A Trinocular System for Pedestrian Localization by Combining Template Matching with Geometric Constraint Optimization.
Jinjing Zhao, Sen Huang, Yancheng Li, Jingjing Xu, Shengyong Xu
Abstract
Open AccessPedestrian localization is a fundamental sensing task for intelligent outdoor systems. To overcome the limitations of accuracy and efficiency in conventional binocular approaches, this study introduces a trinocular stereo vision framework that integrates template matching with geometric constraint optimization. The system employs a trinocular camera configuration arranged in an equilateral triangle, which enables complementary perspectives beyond a standard horizontal baseline.
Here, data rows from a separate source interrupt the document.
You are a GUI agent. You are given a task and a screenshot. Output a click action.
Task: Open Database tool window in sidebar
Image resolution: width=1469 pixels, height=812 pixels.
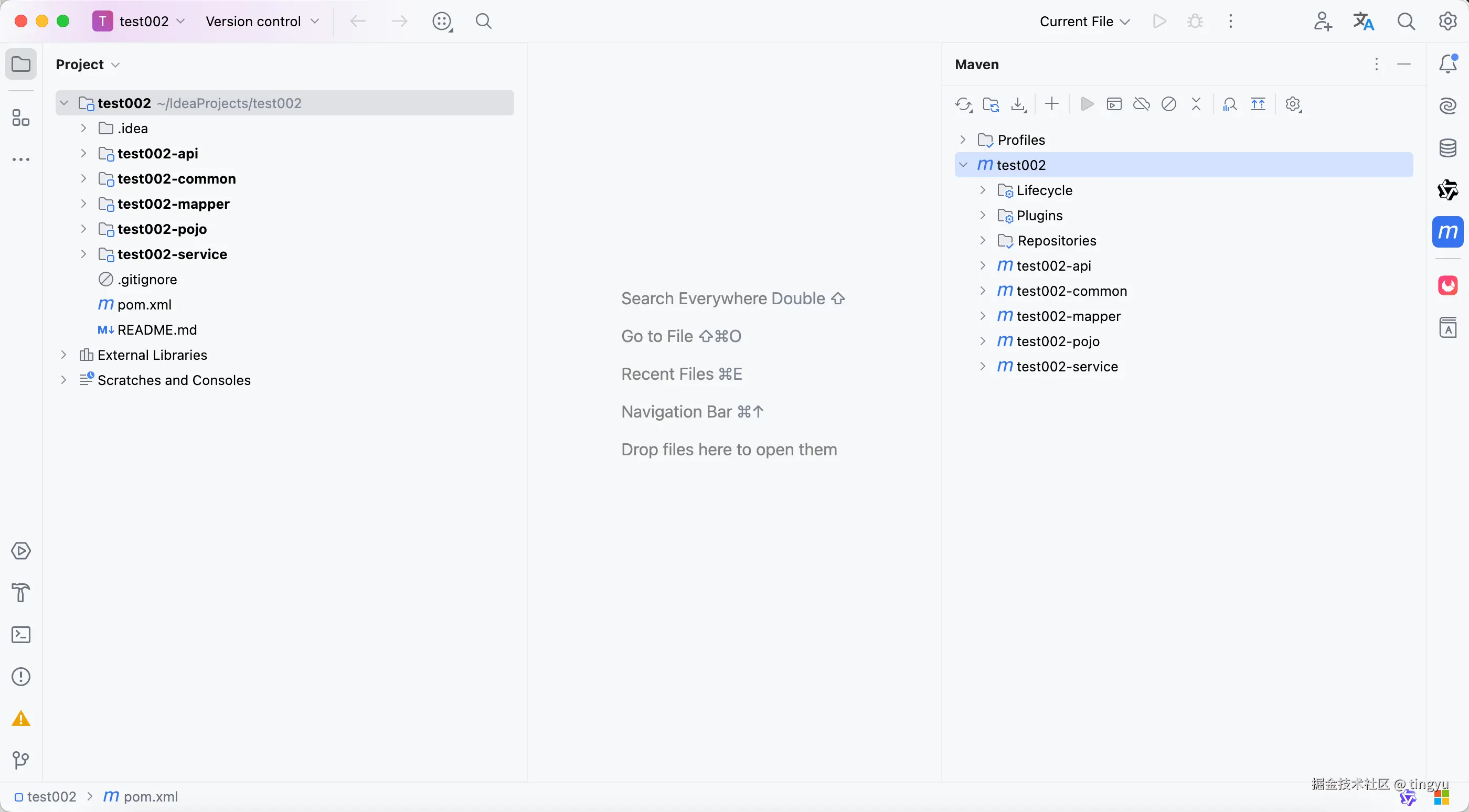click(x=1448, y=148)

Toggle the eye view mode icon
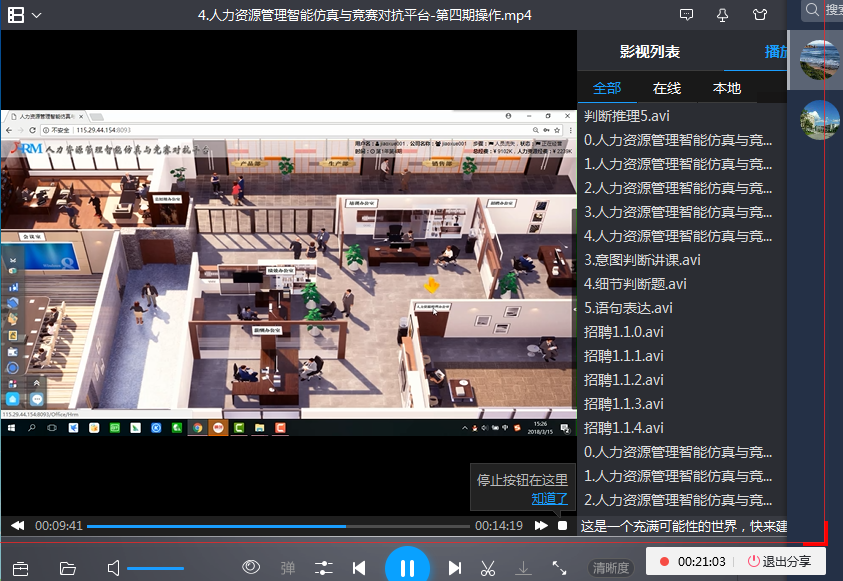[x=252, y=567]

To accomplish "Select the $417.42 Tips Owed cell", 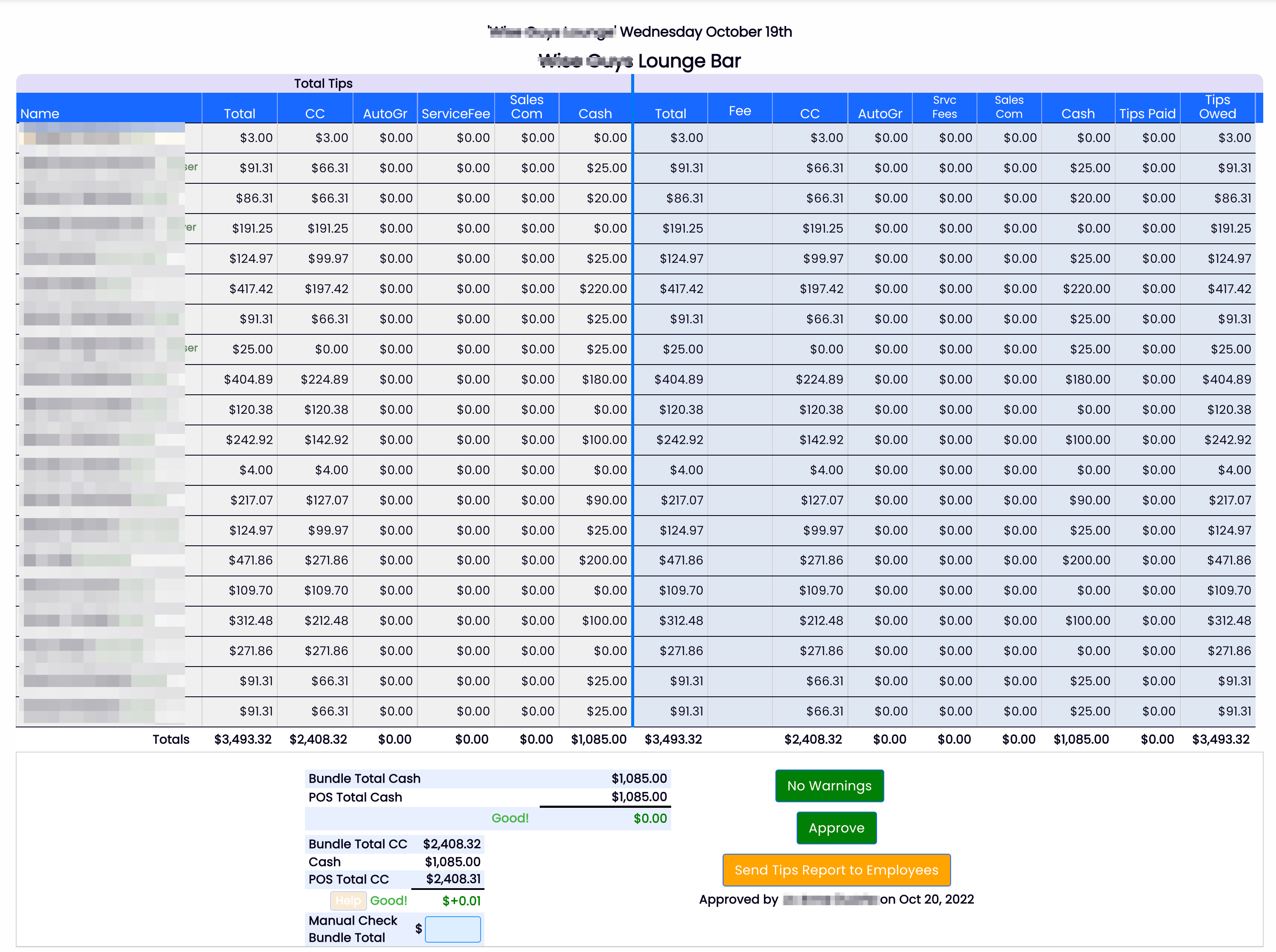I will click(1229, 289).
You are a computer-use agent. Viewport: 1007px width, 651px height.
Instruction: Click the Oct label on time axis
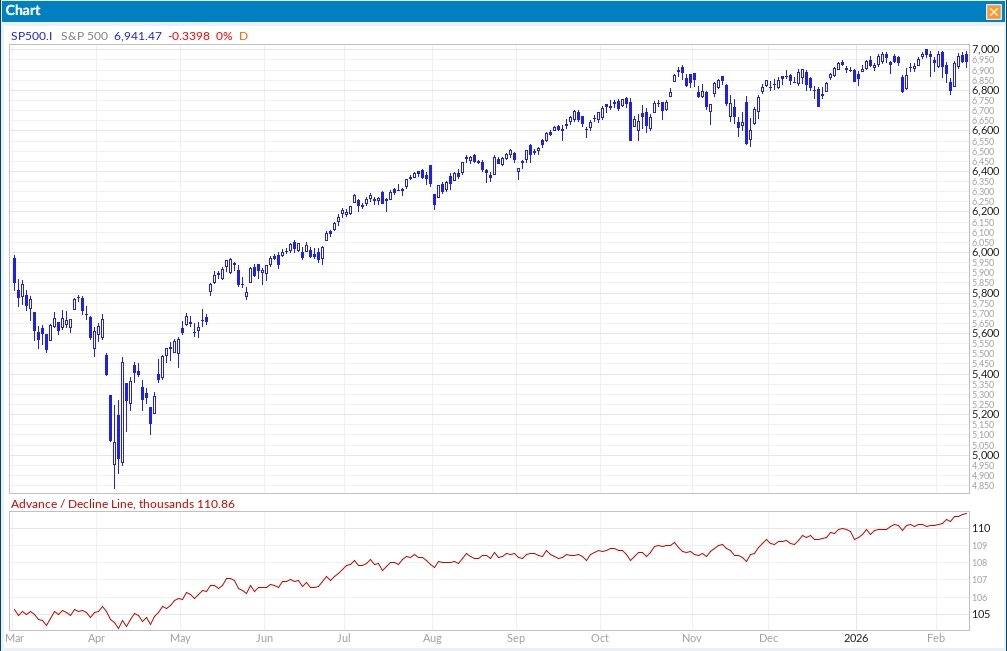point(600,637)
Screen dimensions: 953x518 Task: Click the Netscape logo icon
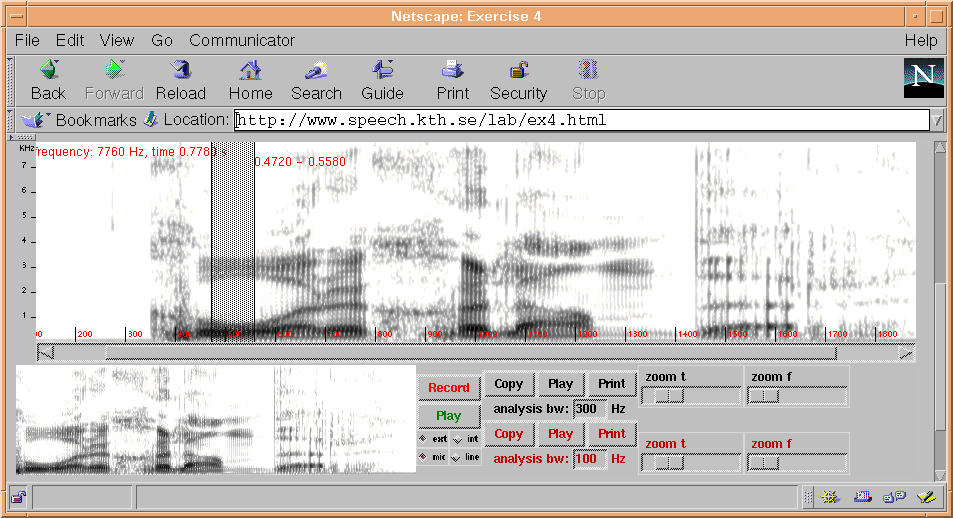click(923, 78)
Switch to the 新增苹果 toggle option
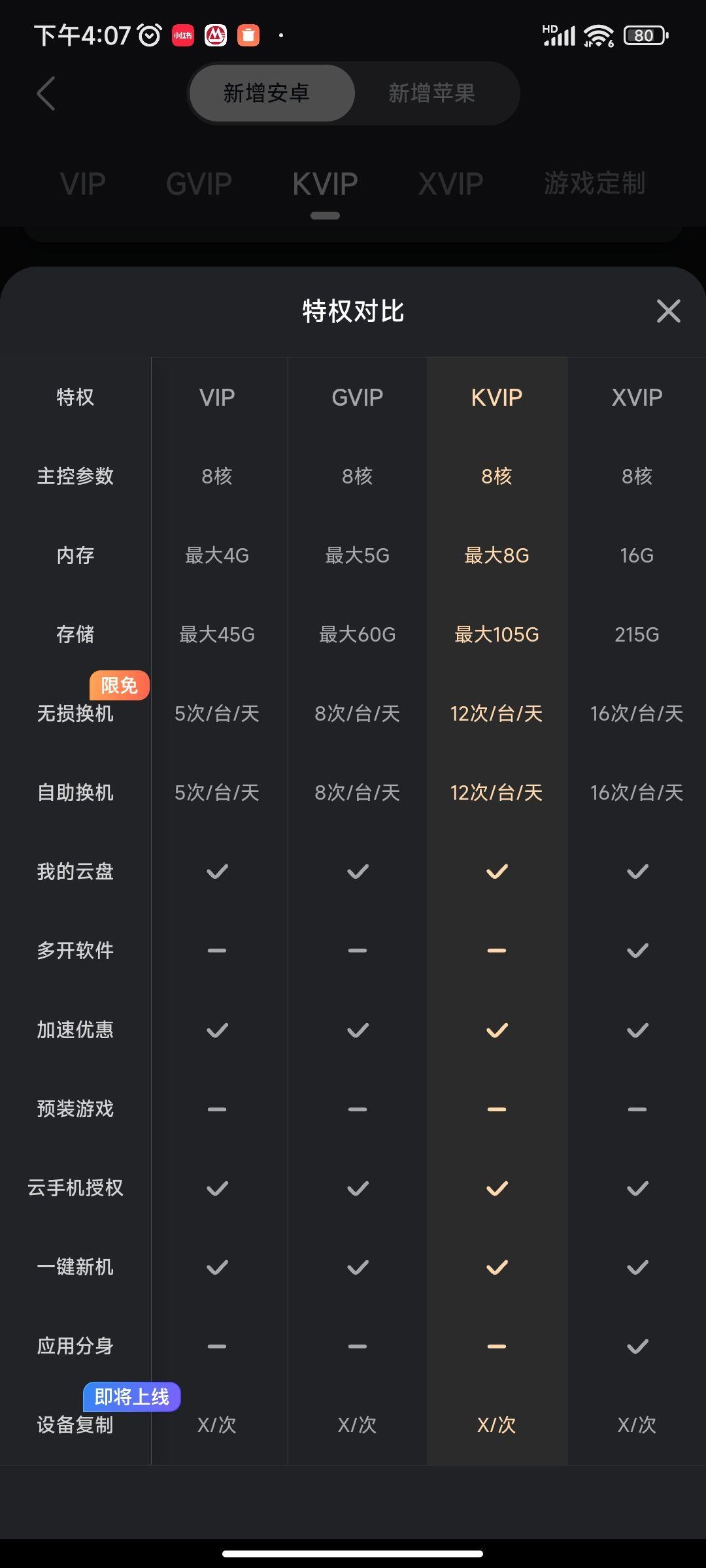This screenshot has width=706, height=1568. pyautogui.click(x=431, y=93)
Based on this setup, an initial depth estimate is obtained through multi-scale template matching on the primary binocular pair. The additional vertical viewpoint is then incorporated by enforcing three-view geometric consistency, yielding refined and more reliable depth estimates. We evaluate the method on a custom outdoor trinocular dataset. Experimental results demonstrate that the proposed approach achieves a mean absolute error of 0.435 m with an average processing time of 3.13 ms per target. This performance surpasses both the binocular Semi-Global Block Matching (0.536 m) and RAFT-Stereo (0.623 m for the standard model and 0.621 m for the real-time model without fine-tuning). When combined with the YOLOv8-s detector, the system can localize pedestrians in 7.52 ms per frame, maintaining real-time operation (>30 Hz) for up to nine individuals, with a total end-to-end latency of approximately 32.56 ms.